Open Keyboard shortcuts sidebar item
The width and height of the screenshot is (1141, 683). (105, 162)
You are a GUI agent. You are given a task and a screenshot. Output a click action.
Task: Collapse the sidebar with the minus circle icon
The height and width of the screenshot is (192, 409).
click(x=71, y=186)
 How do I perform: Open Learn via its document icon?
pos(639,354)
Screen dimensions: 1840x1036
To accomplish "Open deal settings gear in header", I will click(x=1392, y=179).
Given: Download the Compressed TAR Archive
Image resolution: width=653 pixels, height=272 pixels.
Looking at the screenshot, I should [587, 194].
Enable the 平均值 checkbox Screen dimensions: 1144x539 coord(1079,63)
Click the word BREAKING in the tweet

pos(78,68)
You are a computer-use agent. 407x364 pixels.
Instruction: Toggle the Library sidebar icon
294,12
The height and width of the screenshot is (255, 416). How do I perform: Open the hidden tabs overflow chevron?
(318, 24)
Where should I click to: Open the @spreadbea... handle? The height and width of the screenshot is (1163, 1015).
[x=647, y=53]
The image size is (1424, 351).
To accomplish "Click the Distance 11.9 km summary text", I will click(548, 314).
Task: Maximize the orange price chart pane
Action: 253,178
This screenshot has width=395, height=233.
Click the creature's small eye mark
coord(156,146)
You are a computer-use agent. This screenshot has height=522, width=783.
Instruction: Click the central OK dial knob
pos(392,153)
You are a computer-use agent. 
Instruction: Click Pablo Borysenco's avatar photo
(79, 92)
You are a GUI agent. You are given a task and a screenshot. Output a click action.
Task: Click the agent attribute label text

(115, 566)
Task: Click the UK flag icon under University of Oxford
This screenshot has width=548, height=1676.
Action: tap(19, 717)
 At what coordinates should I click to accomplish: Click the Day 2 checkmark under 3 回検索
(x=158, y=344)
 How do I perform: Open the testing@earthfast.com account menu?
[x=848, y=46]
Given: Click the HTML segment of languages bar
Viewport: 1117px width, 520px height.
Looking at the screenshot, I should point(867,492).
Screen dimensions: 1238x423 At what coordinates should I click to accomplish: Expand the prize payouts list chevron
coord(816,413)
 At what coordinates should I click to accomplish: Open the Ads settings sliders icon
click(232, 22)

--*--

[Directions]:
Give the records above again in full, keeping every character unchanged.

[Written answer]:
Open Keyboard shortcuts sidebar item
The width and height of the screenshot is (1141, 683). (105, 162)
You are a GUI agent. You are given a task and a screenshot. Output a click action.
Task: Collapse the sidebar with the minus circle icon
The height and width of the screenshot is (192, 409).
click(x=71, y=186)
 How do I perform: Open Learn via its document icon?
pos(639,354)
Screen dimensions: 1840x1036
To accomplish "Open deal settings gear in header", I will click(x=1392, y=179).
Given: Download the Compressed TAR Archive
Image resolution: width=653 pixels, height=272 pixels.
Looking at the screenshot, I should [587, 194].
Enable the 平均值 checkbox Screen dimensions: 1144x539 coord(1079,63)
Click the word BREAKING in the tweet

pos(78,68)
You are a computer-use agent. 407x364 pixels.
Instruction: Toggle the Library sidebar icon
294,12
The height and width of the screenshot is (255, 416). How do I perform: Open the hidden tabs overflow chevron?
(318, 24)
Where should I click to: Open the @spreadbea... handle? The height and width of the screenshot is (1163, 1015).
[x=647, y=53]
The image size is (1424, 351).
To accomplish "Click the Distance 11.9 km summary text", I will click(548, 314).
Task: Maximize the orange price chart pane
Action: 253,178
This screenshot has width=395, height=233.
Click the creature's small eye mark
coord(156,146)
You are a computer-use agent. This screenshot has height=522, width=783.
Instruction: Click the central OK dial knob
pos(392,153)
You are a computer-use agent. 
Instruction: Click Pablo Borysenco's avatar photo
(79, 92)
You are a GUI agent. You are given a task and a screenshot. Output a click action.
Task: Click the agent attribute label text

(115, 566)
Task: Click the UK flag icon under University of Oxford
This screenshot has width=548, height=1676.
Action: tap(19, 717)
 At what coordinates should I click to accomplish: Click the Day 2 checkmark under 3 回検索
(x=158, y=344)
 How do I perform: Open the testing@earthfast.com account menu?
[x=848, y=46]
Given: Click the HTML segment of languages bar
Viewport: 1117px width, 520px height.
Looking at the screenshot, I should point(867,492).
Screen dimensions: 1238x423 At what coordinates should I click to accomplish: Expand the prize payouts list chevron
coord(816,413)
 At what coordinates should I click to accomplish: Open the Ads settings sliders icon
click(232, 22)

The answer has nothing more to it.